2.      Upaya Hukum Luar Biasa atau upaya hukum istimewa, yaitu upaya hukum yang digunakan untuk memperbaiki putusan hakim yang sudah mempunyai kekuatan hukum yang tetap. Yang termasuk dalam kategori ini adalah:
-          Derdonverzet atau perlawanan pihak ketiga adalah perlawanan yang diajukan oleh pihak ketiga tehadap putusan hakim atau terhadap perkara yang sedang berlangsung, karena pihak ketiga mempunyai kepentingan (Ps 378-379 BRV).
-          Peninjauan Kembali adalah upaya hukum luar biasa yang merupakan sarana untuk memperbaiki putusan hakim yang sudah mempunyai kekuatan hukum tetap.
f.       Eksekusi Atau Pelaksanaan Putusan Hakim
Eksekusi adalah melaksanakan secara paksa putusan pengadilan dengan bantuan kekuatan umum, guna menjalankan putusan pengadilan yang telah memperoleh kekuatan hukum tetap. (Yahya:1989)

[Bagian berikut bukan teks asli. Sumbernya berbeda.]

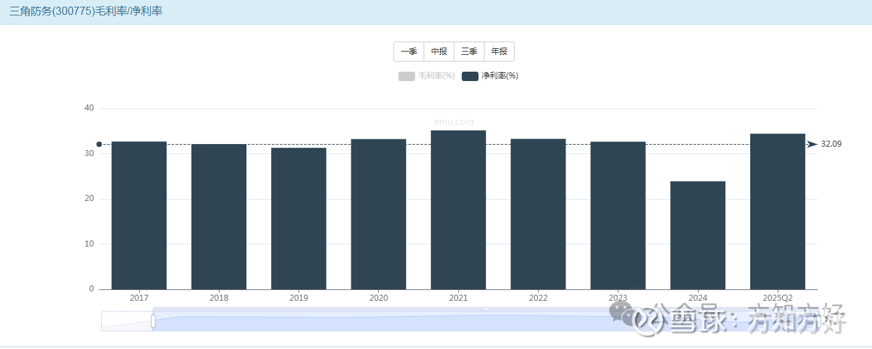Toggle the 毛利率(%) legend series label
Viewport: 872px width, 349px height.
click(436, 76)
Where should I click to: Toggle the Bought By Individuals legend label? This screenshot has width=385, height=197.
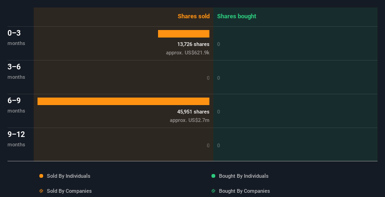tap(243, 176)
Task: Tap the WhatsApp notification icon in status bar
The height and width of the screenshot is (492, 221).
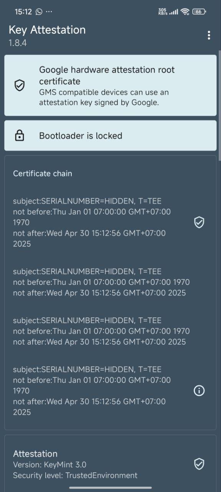Action: click(39, 12)
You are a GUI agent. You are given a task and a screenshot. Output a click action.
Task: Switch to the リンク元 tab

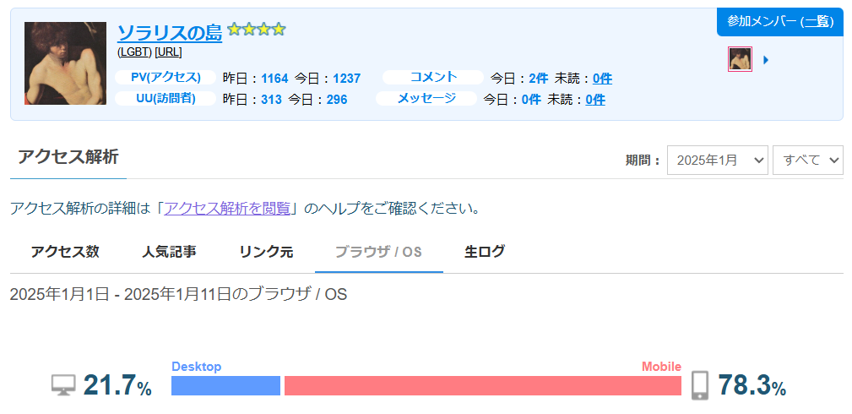coord(266,251)
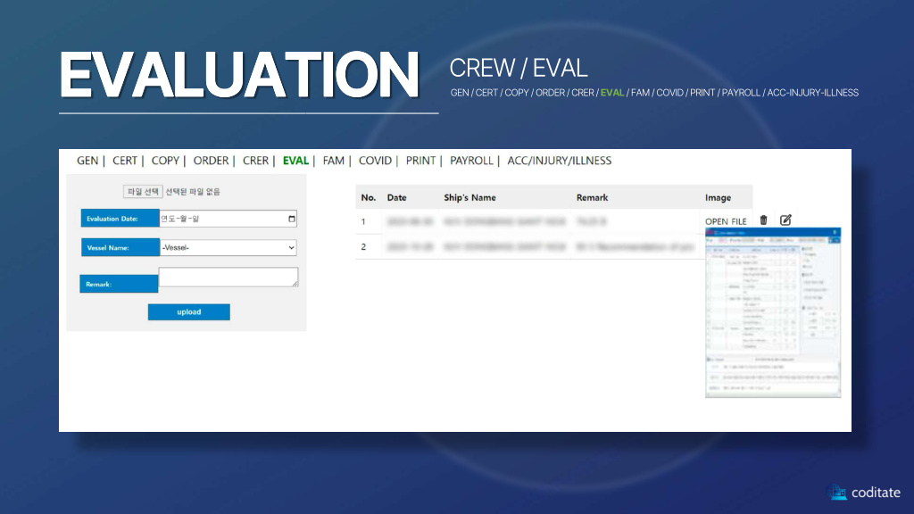Click the coditate logo in the bottom corner
914x514 pixels.
point(864,492)
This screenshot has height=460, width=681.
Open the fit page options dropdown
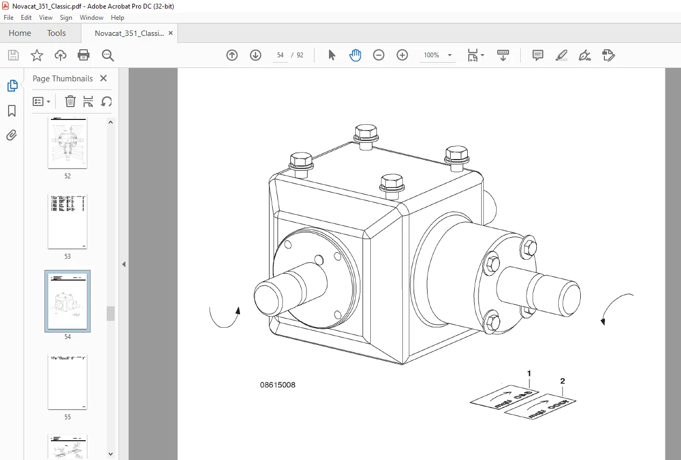[x=476, y=55]
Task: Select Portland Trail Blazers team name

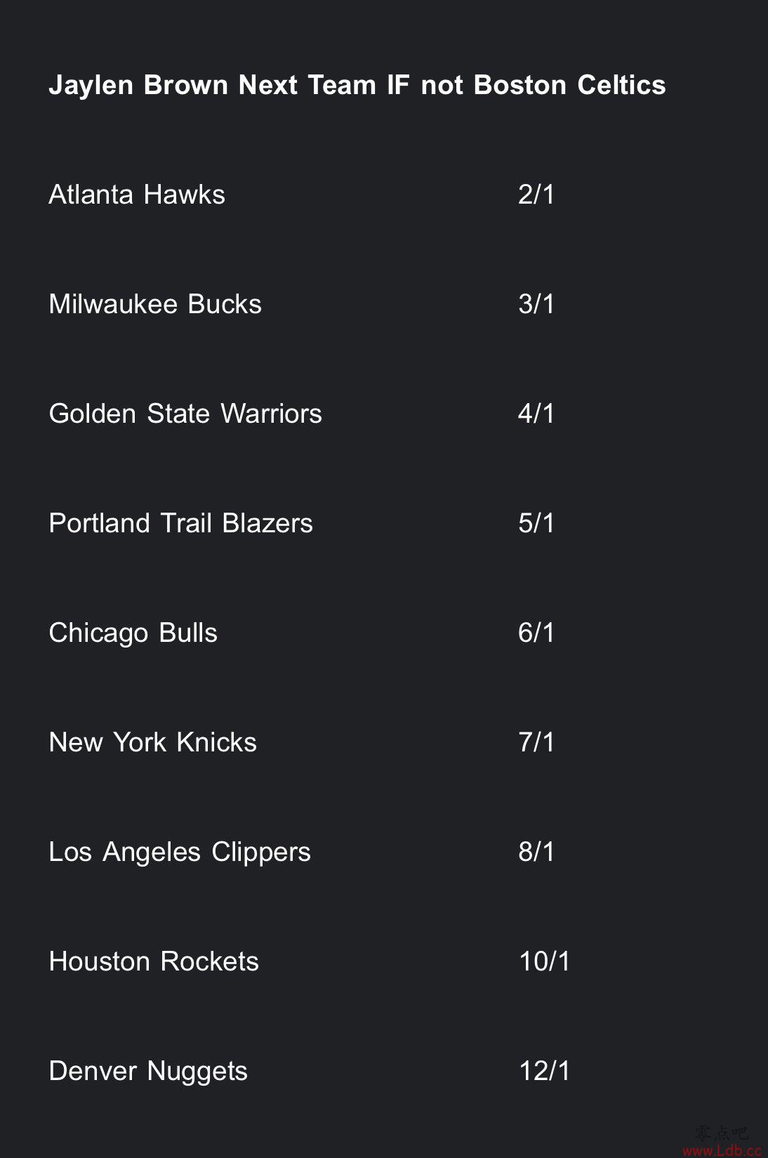Action: pos(180,523)
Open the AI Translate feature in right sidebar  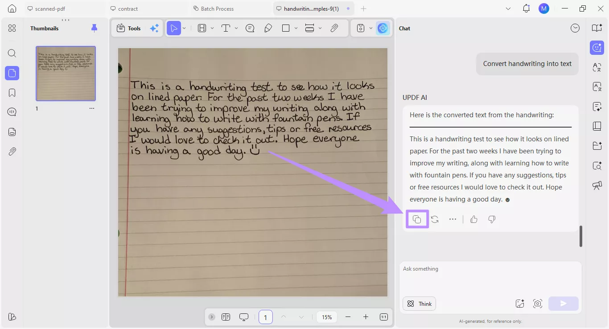click(597, 67)
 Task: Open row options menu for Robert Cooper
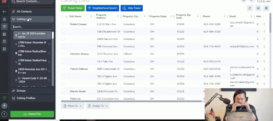(x=264, y=24)
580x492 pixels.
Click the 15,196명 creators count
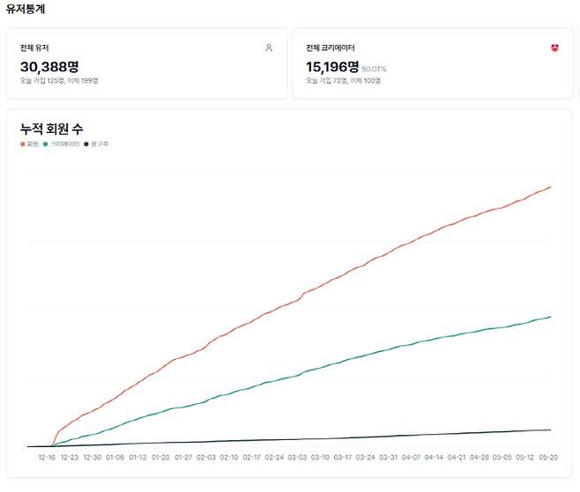332,66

Eksekusi sebagai tindakan hukum yang dilakukan terhadap pihak yang kalah dalam suatu perkara, tata caranya diatur dalam hukum acara perdata, yaitu Ps 195-208 HIR, 224 HIR, atau Ps 206-240 dan Ps 258 RBG. Dalam eksekusi dikenal 5 asas yaitu:
1.      Putusan hakim yang akan dieksekusi haruslah putusan hakim yang mempunyai kekuatan hukum tetap (in kracht van gewijsde);
2.      Putusan hakim yang akan dieksekusi haruslah bersifat menghukum (Condemnatoir);
3.      Putusan tidak dijalankan secara suka rela;
4.      Eksekusi atas perintah dan di bawah pimpinan Ketua Pengadilan yang dilaksanakan oleh panitera dan jurusita pengadilan yang bersangkutan;
5.      Eksekusi harus sesuai dengan amar putusan.

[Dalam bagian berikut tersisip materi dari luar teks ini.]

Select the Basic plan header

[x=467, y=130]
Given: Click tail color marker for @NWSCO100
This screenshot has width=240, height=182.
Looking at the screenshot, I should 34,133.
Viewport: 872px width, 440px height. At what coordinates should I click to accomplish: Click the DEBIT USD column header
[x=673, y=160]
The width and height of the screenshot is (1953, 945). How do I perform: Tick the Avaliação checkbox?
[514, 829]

Adapun jenis-jenis eksekusi adalah sebagai berikut:
1.      Eksekusi Riil, yaitu penghukuman pihak yang kalah untuk melakukan suatu perbuatan tertentu.
2.      Eksekusi Pembayaran, yaitu menghukum pihak yang dikalahkan untuk membayar sejumlah uang (Ps 196 HIR, Ps 208 RBG).
3.      Eksekusi untuk melakukan suatu perbuatan yang diatur dalam pasal 225 HIR
Tata Cara Eksekusi
1.      Tata Cara Eksekusi Riil
a.       Permohonan Penggugat (pemenang perkara) kepada Ketua Pengadilan apabila pihak yang kalah tidak mau melaksanakan putusan secara sukarela, sedangkan penggugat menginginkan eksekusi, maka ia harus mengajukan permohonan kepada Ketua Pengadilan (Ps 207 ayat 1 RBG)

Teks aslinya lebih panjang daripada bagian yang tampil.